#### [DESCRIPTION OF THE TASK]
From the movie review below, write out word for word the passage that opens with the words containing "Once it is established" and closes with "the silly juice.".

#### [PAGE TEXT]
Once it is established in “Knight and Day” that Tom Cruise is a super-spy who can kill 20 bad guys with one gun and safely land a jet airliner in the middle of a field while his unlikely girl-next-door partner (Cameron Diaz) can’t do anything but faint or get in the way, the joke gets a little old.
In an effort to take it to its farthest extreme, screenwriter Patrick O’Neill has Cruise inject Diaz with something that makes her sleep for hours while he carries her in and out of extremely dangerous situations. The joke that results from this (and is also funny once) features a camera from Diaz’s point of view that fades in and out of ‘consciousness’ during particularly stressful moments—such as a freefall from an airplane.
Unfortunately, the plot and pacing of this frantic action comedy are as incoherent as Diaz is when Cruise gives her the silly juice.
“Knight and Day” is about as light and fluffy as summer action movies get. It’s also as relentless and desperate to entertain as we always hope the worst summer movies won’t be.
It starts in an airport in Wichita, KS. Innocent bystander Cameron Diaz is suddenly swept up in an absurd whirlwind of bullets, car chases, and high-flying stunts when secret agent Tom Cruise enters her life quite unexpectedly. Like any romantic comedy worth its weight in gags, it ends up going all over the world.
(Cheers to the production for traveling to France, Spain, and a South Pacific island to get some beautiful footage. Jeers to the special effects crew for using all sorts of CGI during so many stunt sequences—they take us right out of the chase. Just check out Photoshop techniques on display in the shot above of Diaz and Cruise racing away from the running of the bulls!)
Why Cruise chooses Diaz, why the bad guys choose to attack when they do, why he says she needs to stay with him, and why she actually does are all questions that don’t really have solid answers.
In fact, director James Mangold (“3:10 To Yuma,” “Walk the Line”) makes it clear that those questions aren’t important. In a movie with this much convenient resolution, you are supposed to just loosen up and go with the flow—which would be easier to do if the stars and script were up to the task.
Cruise is in full charm mode, working overtime to appear like he is one step ahead of all his enemies while he looks out for his new love interest. At 47, though, he’s starting to finally show his age and the witty wannabe banter seems a little forced; a little too much like hard work—when it should feel effortless.
Diaz gels with Cruise romantically just fine for a script that demands nothing more tangible to convince us of romance other than a kiss, but something is off between the two of them when it comes to comic timing. They walk all over each other in certain instances (maybe the result of some improvisation to punch up the dull screenplay?), while some scenes just implode from obviousness.
The elaborate gags get bigger in scope as the film progresses but Cruise’s calm demeanor in the face of certain death is a another joke that gets old after the first two or three times.
As the story deepens and starts to take itself more seriously, the characters begin to develop more consistency, but by then it’s hard to care about anything that happens. “Knight and Day” wants to entertain you sooooooo badly with its clinically designed action-comedy scenes, but sometimes it barely has a pulse.

#### [RECORD SET]
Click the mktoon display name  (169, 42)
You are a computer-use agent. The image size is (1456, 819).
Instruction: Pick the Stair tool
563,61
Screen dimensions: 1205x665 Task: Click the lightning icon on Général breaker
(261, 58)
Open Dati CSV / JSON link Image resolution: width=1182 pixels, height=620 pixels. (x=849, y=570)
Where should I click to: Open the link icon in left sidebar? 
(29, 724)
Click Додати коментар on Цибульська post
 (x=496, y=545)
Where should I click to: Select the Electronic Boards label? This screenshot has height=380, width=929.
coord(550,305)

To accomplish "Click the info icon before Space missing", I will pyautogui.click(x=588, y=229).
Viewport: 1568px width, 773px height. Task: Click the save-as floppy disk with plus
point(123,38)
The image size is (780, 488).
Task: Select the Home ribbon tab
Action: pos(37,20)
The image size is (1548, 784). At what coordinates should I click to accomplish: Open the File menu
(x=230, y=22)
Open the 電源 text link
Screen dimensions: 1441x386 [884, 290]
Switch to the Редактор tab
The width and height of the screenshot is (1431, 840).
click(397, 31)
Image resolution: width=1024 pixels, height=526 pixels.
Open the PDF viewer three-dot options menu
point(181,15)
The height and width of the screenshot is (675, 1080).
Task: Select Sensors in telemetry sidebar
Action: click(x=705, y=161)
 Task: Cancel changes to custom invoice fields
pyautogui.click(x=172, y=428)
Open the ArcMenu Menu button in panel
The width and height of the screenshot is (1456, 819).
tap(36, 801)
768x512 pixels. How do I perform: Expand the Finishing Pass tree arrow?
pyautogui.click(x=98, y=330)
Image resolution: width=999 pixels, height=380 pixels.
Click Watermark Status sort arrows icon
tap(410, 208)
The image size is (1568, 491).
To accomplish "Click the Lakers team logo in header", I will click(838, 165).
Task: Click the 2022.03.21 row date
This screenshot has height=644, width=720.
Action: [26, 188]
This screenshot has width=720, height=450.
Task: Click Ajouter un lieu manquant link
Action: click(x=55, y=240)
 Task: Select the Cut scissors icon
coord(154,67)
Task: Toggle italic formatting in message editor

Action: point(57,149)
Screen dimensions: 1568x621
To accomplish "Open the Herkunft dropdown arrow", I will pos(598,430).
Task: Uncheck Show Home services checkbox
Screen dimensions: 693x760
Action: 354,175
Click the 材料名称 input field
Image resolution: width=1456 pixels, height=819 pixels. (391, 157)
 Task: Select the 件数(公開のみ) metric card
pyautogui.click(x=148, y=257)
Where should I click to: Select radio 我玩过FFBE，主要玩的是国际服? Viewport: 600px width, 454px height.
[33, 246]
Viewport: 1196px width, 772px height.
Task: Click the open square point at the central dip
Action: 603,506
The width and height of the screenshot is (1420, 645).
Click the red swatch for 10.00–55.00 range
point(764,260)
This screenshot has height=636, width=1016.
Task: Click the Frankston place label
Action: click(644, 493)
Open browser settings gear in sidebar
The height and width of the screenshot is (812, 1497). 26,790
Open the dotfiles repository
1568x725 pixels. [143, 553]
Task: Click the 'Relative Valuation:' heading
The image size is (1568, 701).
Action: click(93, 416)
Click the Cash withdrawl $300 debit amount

#### [EXERCISE ANSWER]
Once it is established in “Knight and Day” that Tom Cruise is a super-spy who can kill 20 bad guys with one gun and safely land a jet airliner in the middle of a field while his unlikely girl-next-door partner (Cameron Diaz) can’t do anything but faint or get in the way, the joke gets a little old.
In an effort to take it to its farthest extreme, screenwriter Patrick O’Neill has Cruise inject Diaz with something that makes her sleep for hours while he carries her in and out of extremely dangerous situations. The joke that results from this (and is also funny once) features a camera from Diaz’s point of view that fades in and out of ‘consciousness’ during particularly stressful moments—such as a freefall from an airplane.
Unfortunately, the plot and pacing of this frantic action comedy are as incoherent as Diaz is when Cruise gives her the silly juice.